#' Wilcoxon test
#'
#' Performs a Wilcoxon test on each row/column of the input matrix.
#'
#' Functions to perform one sample and two sample Wilcoxon tests on rows/columns of matrices.
#' Main arguments and results were intentionally matched to the \code{wilcox.test()}
#' function from default stats package. Other arguments were split into separate
#' functions:
#'
#' \code{row_wilcoxon_onesample(x)} - one sample Wilcoxon test on rows.
#' \code{col_wilcoxon_onesample(x)} - one sample Wilcoxon test on columns.
#'
#' Results should be the same as running \code{wilcox.test(x)}
#' on every row (or column) of \code{x}.
#'
#' \code{row_wilcoxon_twosample(x, y)} - two sample Wilcoxon test on rows.

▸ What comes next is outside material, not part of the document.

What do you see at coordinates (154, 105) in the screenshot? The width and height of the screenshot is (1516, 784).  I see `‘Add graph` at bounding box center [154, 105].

#' \code{col_wilcoxon_twosample(x, y)} - two sample Wilcoxon test on columns.
#'
#' Results should be the same as running \code{wilcox.test(x, y)}
#' on every row (or column) of \code{x} and \code{y}.
#'
#' \code{row_wilcoxon_paired(x, y)} - two sample paired Wilcoxon test on rows.
#' \code{col_wilcoxon_paired(x, y)} - two sample paired Wilcoxon test on columns.
#'
#' Results should be the same as running \code{wilcox.test(x, y, paired=TRUE)}
#' on every row (or column) of \code{x} and \code{y}.
#'
#' By default if 'exact' argument is set to 'NA', exact p-values are computed
#' only if both 'x' and 'y' contain less than 50 values and there are no
#' ties. Single sample and paired tests have additional requirement of not
#' having zeroe values (values equal to null hypothesis location argument 'mu').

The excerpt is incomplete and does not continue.